Posts are tagged with any number of tags. With the above data, what is the best way for me to query "give me the posts that have ALL tags in the list (1,2)"? These would be the posts tagged as "bugs, project_foo"

A joined search with "IN" doesn't work for me as it is returning posts that match any of the listed tags, so I will receive "project_bar" bug posts as well even though they aren't even tagged as "project_foo". It would be completely fine to return posts that contain tags not in the specified list, given that the post at least has the tags mentioned. So "bugs, project_foo, project_bar" would be fine, but "bugs, project_bar" would not.

I would prefer to do this with normal ResultSet usage, but am comfortable doing in a custom ResultSource::View. Problem is, I can't figure out how to do this in raw sql either.

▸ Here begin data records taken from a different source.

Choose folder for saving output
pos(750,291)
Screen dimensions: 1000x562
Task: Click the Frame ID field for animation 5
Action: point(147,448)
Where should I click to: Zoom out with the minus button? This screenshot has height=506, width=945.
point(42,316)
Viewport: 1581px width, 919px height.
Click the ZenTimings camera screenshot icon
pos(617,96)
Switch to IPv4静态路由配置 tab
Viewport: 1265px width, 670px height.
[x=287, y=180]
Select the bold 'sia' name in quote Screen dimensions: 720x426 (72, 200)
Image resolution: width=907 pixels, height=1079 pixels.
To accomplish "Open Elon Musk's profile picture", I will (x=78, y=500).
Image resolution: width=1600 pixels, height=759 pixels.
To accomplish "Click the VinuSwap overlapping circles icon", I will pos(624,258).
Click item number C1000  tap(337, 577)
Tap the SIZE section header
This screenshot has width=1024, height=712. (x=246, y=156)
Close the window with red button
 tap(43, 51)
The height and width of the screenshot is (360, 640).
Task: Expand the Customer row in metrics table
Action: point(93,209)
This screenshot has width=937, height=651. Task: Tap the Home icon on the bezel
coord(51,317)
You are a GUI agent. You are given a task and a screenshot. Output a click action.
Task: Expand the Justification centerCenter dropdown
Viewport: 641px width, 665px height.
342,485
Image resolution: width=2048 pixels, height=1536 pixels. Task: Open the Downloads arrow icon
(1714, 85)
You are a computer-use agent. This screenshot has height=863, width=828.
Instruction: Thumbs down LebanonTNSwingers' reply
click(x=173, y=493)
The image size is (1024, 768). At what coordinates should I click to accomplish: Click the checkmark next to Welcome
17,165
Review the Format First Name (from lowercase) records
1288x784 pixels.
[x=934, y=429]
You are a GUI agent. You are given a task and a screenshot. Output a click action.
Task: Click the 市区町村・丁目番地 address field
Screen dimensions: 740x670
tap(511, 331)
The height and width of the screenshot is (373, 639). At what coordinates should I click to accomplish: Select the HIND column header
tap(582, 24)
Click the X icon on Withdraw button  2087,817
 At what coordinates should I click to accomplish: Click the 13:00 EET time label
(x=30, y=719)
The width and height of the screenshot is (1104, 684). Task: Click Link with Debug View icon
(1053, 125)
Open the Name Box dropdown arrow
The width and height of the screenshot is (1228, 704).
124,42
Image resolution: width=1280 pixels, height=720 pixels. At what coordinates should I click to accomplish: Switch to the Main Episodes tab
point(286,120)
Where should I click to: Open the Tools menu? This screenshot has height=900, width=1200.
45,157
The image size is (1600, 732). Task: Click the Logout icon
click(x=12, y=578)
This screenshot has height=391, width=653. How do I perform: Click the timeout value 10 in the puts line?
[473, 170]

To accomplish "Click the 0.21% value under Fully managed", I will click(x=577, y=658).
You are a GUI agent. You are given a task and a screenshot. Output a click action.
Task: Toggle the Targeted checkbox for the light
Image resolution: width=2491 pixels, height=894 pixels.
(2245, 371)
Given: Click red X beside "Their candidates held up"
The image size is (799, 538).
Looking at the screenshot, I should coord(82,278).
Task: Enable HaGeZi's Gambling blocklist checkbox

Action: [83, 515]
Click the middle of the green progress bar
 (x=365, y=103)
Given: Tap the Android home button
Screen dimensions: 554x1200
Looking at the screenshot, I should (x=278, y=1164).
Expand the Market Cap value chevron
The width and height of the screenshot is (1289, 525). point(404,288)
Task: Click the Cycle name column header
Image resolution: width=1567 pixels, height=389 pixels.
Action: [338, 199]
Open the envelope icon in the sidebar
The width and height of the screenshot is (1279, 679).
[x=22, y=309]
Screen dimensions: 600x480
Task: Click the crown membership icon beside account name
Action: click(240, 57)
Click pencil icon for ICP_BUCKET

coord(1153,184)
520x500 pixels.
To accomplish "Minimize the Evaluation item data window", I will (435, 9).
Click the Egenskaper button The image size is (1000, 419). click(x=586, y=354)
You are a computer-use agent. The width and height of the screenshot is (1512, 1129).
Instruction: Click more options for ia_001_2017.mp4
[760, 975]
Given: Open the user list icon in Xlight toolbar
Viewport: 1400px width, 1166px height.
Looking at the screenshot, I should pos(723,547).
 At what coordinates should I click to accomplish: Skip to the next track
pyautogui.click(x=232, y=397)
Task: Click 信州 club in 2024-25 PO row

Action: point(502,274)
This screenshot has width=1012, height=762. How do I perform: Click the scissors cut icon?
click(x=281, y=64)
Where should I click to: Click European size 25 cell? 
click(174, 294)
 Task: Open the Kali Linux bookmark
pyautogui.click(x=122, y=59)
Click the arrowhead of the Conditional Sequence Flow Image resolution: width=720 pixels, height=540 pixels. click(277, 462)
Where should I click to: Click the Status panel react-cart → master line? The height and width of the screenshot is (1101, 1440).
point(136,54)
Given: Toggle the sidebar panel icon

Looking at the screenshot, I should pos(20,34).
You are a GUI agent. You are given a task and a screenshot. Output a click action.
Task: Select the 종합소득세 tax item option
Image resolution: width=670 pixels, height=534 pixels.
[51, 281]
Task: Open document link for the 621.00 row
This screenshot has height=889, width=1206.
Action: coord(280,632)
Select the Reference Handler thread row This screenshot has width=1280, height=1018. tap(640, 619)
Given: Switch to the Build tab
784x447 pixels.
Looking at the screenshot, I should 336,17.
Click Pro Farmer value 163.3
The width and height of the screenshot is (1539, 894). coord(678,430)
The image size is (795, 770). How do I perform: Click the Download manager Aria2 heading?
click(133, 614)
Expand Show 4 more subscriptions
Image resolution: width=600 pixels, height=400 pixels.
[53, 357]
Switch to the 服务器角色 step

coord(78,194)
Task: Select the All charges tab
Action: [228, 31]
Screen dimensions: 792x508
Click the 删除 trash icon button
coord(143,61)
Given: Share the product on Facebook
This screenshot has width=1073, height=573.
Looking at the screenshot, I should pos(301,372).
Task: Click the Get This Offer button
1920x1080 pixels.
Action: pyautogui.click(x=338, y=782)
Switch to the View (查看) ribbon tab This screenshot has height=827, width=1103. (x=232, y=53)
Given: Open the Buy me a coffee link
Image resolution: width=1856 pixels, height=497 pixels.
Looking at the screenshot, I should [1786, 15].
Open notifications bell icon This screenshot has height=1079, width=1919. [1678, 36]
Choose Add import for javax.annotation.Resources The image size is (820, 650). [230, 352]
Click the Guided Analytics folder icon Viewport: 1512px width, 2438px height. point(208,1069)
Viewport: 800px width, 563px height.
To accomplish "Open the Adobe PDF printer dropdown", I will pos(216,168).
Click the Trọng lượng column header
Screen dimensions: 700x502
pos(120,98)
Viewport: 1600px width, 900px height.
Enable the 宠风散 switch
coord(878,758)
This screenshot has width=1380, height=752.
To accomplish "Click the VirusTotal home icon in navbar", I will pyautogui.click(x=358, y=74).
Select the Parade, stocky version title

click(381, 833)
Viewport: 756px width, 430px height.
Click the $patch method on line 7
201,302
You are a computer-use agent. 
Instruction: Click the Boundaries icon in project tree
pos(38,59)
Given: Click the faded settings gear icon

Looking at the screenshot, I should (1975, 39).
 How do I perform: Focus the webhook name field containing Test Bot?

Is there a practical way to do what I am attempting, or is my table setup just wrong for what I am trying to achieve?

Thank you.

dachi
  • 1,604
  • 11
  • 15
FoohonPie
  • 11
  • 1
  • For the SQL statement, you could use `GROUP BY` and `HAVING` like this: `SELECT post FROM post_tags WHERE tag IN (1, 2) GROUP BY post HAVING COUNT(post) = 2` – nwellnhof Mar 04 '14 at 17:15

2 Answers2

0

The SQL statement would be:

  SELECT post
    FROM post_tags
   WHERE tag IN (1, 2)
GROUP BY post
  HAVING COUNT(post) = 2

So something like the following should work with DBIx::Class:

my @tags = (1, 2);

$schema->resultset('PostTags')->search({
    tag => { -in => \@tags },
}, {
    columns  => 'post',
    group_by => 'post',
    having   => \[ 'COUNT(post) = ?', scalar(@tags) ],
});

This would only retrieve the post ids. You could try to add a join or prefetch to retrieve the post contents in a single statement.

nwellnhof
  • 32,319
  • 7
  • 89
  • 113
0

I'd go with this query. It'd have a good performance but use it only if you can be sure you'll only need to check for only 2 values. If your requirements could expand to include a third or even fourth one then nwellnhof's answer is better:

 SELECT post
    FROM post_tags a
   WHERE EXISTS (
         SELECT 1 FROM post_tags b1
         WHERE a.post = b1.post
         AND b1.tag=1 )
   AND EXISTS (
         SELECT 1 FROM post_tags b2
         WHERE a.post = b2.post
         AND b2.tag=2 );
Joe Pineda
  • 5,521
  • 3
  • 31
  • 40